TASKS AND EXERCISES =>
[1] In the running tips text, how far should you try to run if you planned to run 10km?
[2] Copy the running tips text word for word from "Don’t Follow the" to "earlier long runs.".

Short and low strides. No high leg kicking, no long strides. Running foot movementShort, sweet and even paced strides. Uphill, downhill on the straight – same movement. I learned the same lesson from Scott Jurek’s book “Eat and Run”. I don’t know whether it was because he had already run 70km that day or if it is the way he runs, but Piotr keeps his feet very close to the ground, sometimes even skimming it as he moves them forward. Again, minimalistic movement.

Go the Extra Mile

If you were going to run 10km, try to run 11km. As you approach the end of your run, move the finish line a bit farther. Challenge yourself. Going the extra mile will prepare you better physically and more importantly, mentally!

Don’t Follow the Same Pattern

If you are running the same distance every time, your body will get used to it and will not be challenged. Complacency is your enemy. Rather, vary your runs. Run 15k one day and 5k another. It’s better than running 10k each time. This way you will improve endurance and push your limits. The shorter runs will assist with recovery after earlier long runs.

INFORMATION PROVIDED =>
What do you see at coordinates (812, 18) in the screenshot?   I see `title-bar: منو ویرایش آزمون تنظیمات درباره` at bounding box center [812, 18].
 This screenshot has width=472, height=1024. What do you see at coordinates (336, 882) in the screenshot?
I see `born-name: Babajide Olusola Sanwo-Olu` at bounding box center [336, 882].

TASK-BY-TASK SOLUTIONS =>
[1] 11km

[2]
Don’t Follow the Same Pattern

If you are running the same distance every time, your body will get used to it and will not be challenged. Complacency is your enemy. Rather, vary your runs. Run 15k one day and 5k another. It’s better than running 10k each time. This way you will improve endurance and push your limits. The shorter runs will assist with recovery after earlier long runs.